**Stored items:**
——————————
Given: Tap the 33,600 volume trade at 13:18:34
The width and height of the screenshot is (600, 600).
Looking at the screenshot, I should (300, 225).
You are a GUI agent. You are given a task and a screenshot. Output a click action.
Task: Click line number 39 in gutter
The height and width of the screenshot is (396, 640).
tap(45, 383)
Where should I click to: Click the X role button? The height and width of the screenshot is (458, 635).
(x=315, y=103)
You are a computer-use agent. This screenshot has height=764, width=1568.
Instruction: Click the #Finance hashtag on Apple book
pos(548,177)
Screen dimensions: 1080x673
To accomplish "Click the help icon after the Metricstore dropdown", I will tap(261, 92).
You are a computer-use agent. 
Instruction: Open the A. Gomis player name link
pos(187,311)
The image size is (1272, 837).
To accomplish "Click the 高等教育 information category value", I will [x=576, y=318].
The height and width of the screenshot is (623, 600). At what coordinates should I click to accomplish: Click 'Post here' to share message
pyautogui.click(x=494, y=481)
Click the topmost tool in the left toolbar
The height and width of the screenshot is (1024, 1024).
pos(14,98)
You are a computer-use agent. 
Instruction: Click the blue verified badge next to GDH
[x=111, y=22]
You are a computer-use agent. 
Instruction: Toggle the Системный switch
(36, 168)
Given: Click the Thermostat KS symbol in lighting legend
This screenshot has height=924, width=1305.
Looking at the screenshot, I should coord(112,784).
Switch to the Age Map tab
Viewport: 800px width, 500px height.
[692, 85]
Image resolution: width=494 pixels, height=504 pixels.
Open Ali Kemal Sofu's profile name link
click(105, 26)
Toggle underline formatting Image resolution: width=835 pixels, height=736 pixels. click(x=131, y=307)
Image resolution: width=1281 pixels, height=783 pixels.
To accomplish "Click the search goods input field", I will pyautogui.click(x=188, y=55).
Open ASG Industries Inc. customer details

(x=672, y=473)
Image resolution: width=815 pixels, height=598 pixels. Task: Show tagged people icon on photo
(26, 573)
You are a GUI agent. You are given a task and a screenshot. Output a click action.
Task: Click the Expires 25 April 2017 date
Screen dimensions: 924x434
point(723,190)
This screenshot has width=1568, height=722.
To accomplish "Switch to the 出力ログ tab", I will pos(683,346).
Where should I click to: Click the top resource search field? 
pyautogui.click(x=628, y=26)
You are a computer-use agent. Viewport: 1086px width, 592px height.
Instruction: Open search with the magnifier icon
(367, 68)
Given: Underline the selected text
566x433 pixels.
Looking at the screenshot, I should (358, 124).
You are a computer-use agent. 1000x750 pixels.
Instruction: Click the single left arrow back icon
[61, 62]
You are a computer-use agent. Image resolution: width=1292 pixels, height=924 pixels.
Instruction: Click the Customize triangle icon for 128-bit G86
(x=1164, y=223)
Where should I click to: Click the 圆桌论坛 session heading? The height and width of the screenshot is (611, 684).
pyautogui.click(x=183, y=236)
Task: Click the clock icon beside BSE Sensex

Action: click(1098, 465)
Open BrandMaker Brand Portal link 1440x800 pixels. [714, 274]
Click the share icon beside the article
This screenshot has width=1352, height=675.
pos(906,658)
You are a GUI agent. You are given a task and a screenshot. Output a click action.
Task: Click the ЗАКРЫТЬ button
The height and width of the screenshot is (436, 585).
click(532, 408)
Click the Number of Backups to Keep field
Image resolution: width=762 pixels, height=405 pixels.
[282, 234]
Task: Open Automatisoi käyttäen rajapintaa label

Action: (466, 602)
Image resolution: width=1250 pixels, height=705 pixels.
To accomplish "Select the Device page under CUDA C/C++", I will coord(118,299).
——————————
**Task:** An exact repetition of all the records above is required.

**Solution to this problem:**
Given: Tap the 33,600 volume trade at 13:18:34
The width and height of the screenshot is (600, 600).
Looking at the screenshot, I should (300, 225).
You are a GUI agent. You are given a task and a screenshot. Output a click action.
Task: Click line number 39 in gutter
The height and width of the screenshot is (396, 640).
tap(45, 383)
Where should I click to: Click the X role button? The height and width of the screenshot is (458, 635).
(x=315, y=103)
You are a computer-use agent. This screenshot has height=764, width=1568.
Instruction: Click the #Finance hashtag on Apple book
pos(548,177)
Screen dimensions: 1080x673
To accomplish "Click the help icon after the Metricstore dropdown", I will tap(261, 92).
You are a computer-use agent. 
Instruction: Open the A. Gomis player name link
pos(187,311)
The image size is (1272, 837).
To accomplish "Click the 高等教育 information category value", I will [x=576, y=318].
The height and width of the screenshot is (623, 600). At what coordinates should I click to accomplish: Click 'Post here' to share message
pyautogui.click(x=494, y=481)
Click the topmost tool in the left toolbar
The height and width of the screenshot is (1024, 1024).
pos(14,98)
You are a computer-use agent. 
Instruction: Click the blue verified badge next to GDH
[x=111, y=22]
You are a computer-use agent. 
Instruction: Toggle the Системный switch
(36, 168)
Given: Click the Thermostat KS symbol in lighting legend
This screenshot has height=924, width=1305.
Looking at the screenshot, I should coord(112,784).
Switch to the Age Map tab
Viewport: 800px width, 500px height.
[692, 85]
Image resolution: width=494 pixels, height=504 pixels.
Open Ali Kemal Sofu's profile name link
click(105, 26)
Toggle underline formatting Image resolution: width=835 pixels, height=736 pixels. click(x=131, y=307)
Image resolution: width=1281 pixels, height=783 pixels.
To accomplish "Click the search goods input field", I will pyautogui.click(x=188, y=55).
Open ASG Industries Inc. customer details

(x=672, y=473)
Image resolution: width=815 pixels, height=598 pixels. Task: Show tagged people icon on photo
(26, 573)
You are a GUI agent. You are given a task and a screenshot. Output a click action.
Task: Click the Expires 25 April 2017 date
Screen dimensions: 924x434
point(723,190)
This screenshot has width=1568, height=722.
To accomplish "Switch to the 出力ログ tab", I will pos(683,346).
Where should I click to: Click the top resource search field? 
pyautogui.click(x=628, y=26)
You are a computer-use agent. Viewport: 1086px width, 592px height.
Instruction: Open search with the magnifier icon
(367, 68)
Given: Underline the selected text
566x433 pixels.
Looking at the screenshot, I should (358, 124).
You are a computer-use agent. 1000x750 pixels.
Instruction: Click the single left arrow back icon
[61, 62]
You are a computer-use agent. Image resolution: width=1292 pixels, height=924 pixels.
Instruction: Click the Customize triangle icon for 128-bit G86
(x=1164, y=223)
Where should I click to: Click the 圆桌论坛 session heading? The height and width of the screenshot is (611, 684).
pyautogui.click(x=183, y=236)
Task: Click the clock icon beside BSE Sensex

Action: click(1098, 465)
Open BrandMaker Brand Portal link 1440x800 pixels. [714, 274]
Click the share icon beside the article
This screenshot has width=1352, height=675.
pos(906,658)
You are a GUI agent. You are given a task and a screenshot. Output a click action.
Task: Click the ЗАКРЫТЬ button
The height and width of the screenshot is (436, 585).
click(532, 408)
Click the Number of Backups to Keep field
Image resolution: width=762 pixels, height=405 pixels.
[282, 234]
Task: Open Automatisoi käyttäen rajapintaa label

Action: (466, 602)
Image resolution: width=1250 pixels, height=705 pixels.
To accomplish "Select the Device page under CUDA C/C++", I will coord(118,299).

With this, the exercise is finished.